In February, Disney appointed a new CEO from inside the company. I was not a fan. He came from the traditional,old Disney businesses – studio movies and theme parks. Both of those businesses are historical artifacts, not growing, and clobbered by the acceleration of trends due to the pandemic. But…… after crashing almost 50% shortly after changing CEOs (and the pandemic hitting the USA) the stock just reached a new all time high – recovering all those losses and pushing ahead an additional 16%.
A lot of companies are complaining about how bad the pandemic has affected them. They were tied to their historical value delivery system, and working hard to keep optimizing that business model. They weren’t following trends, so when the pandemic accelerated trends to more mobile, more asynchronous work, greater use of gig resources and ever greater expectations for AI (artificial intelligence) they simply were not prepared.
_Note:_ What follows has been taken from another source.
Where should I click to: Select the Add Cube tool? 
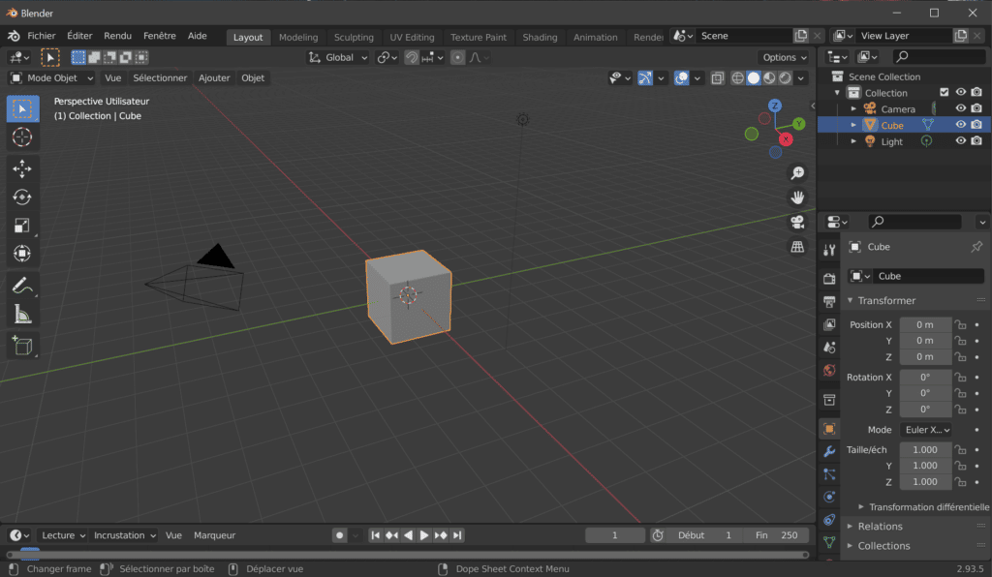pos(22,345)
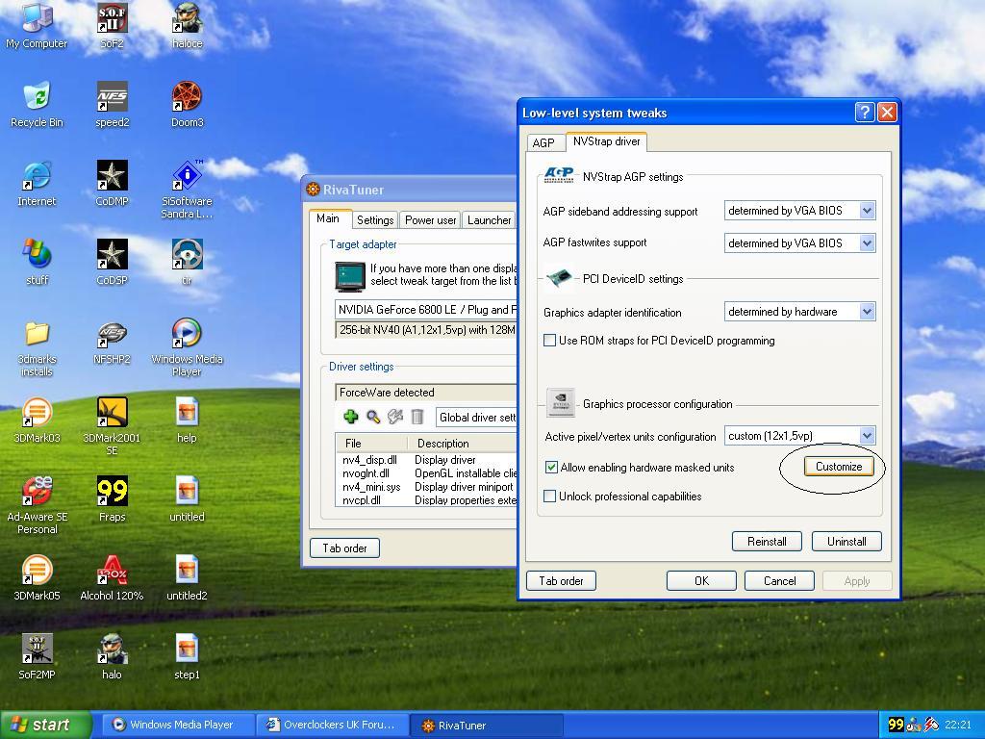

But smart companies moved really fast to implement their plans for new business based on trends. For example, while everyone thought of Uber as an alternative to taxis, leadership had already been looking at changes in package distribution. They could see problems in the post office, limitations (and pricing) to UPS and Fedex, and the “last mile” delivery problem everyone local had — as well as alternatives being tested by Amazon.com. So when demand for local deliveries picked up, Uber was ready to change. In a year demand for taxi type services fell 45%, but deliveries rose 100%!! And even though it was small, freight jumped 35%. The net was that in an extremely fast changing marketplace, gross bookings for the first 3 quarters of 2020 were $40.7M vs. $46.8M in 2019. In a terrible year, Uber was ready (and able) to move fast to implement changes to keep revenues moving forward.
And Disney is another great example. Theme parks and studio entertainment seemed to be relics of a bygone era, and in 2020, demand was hit hard. Theme parks fell 37% and studio movies fell 13%. I thought Disney would go into cost cutting mode exclusively and start down the road to irrelevancy.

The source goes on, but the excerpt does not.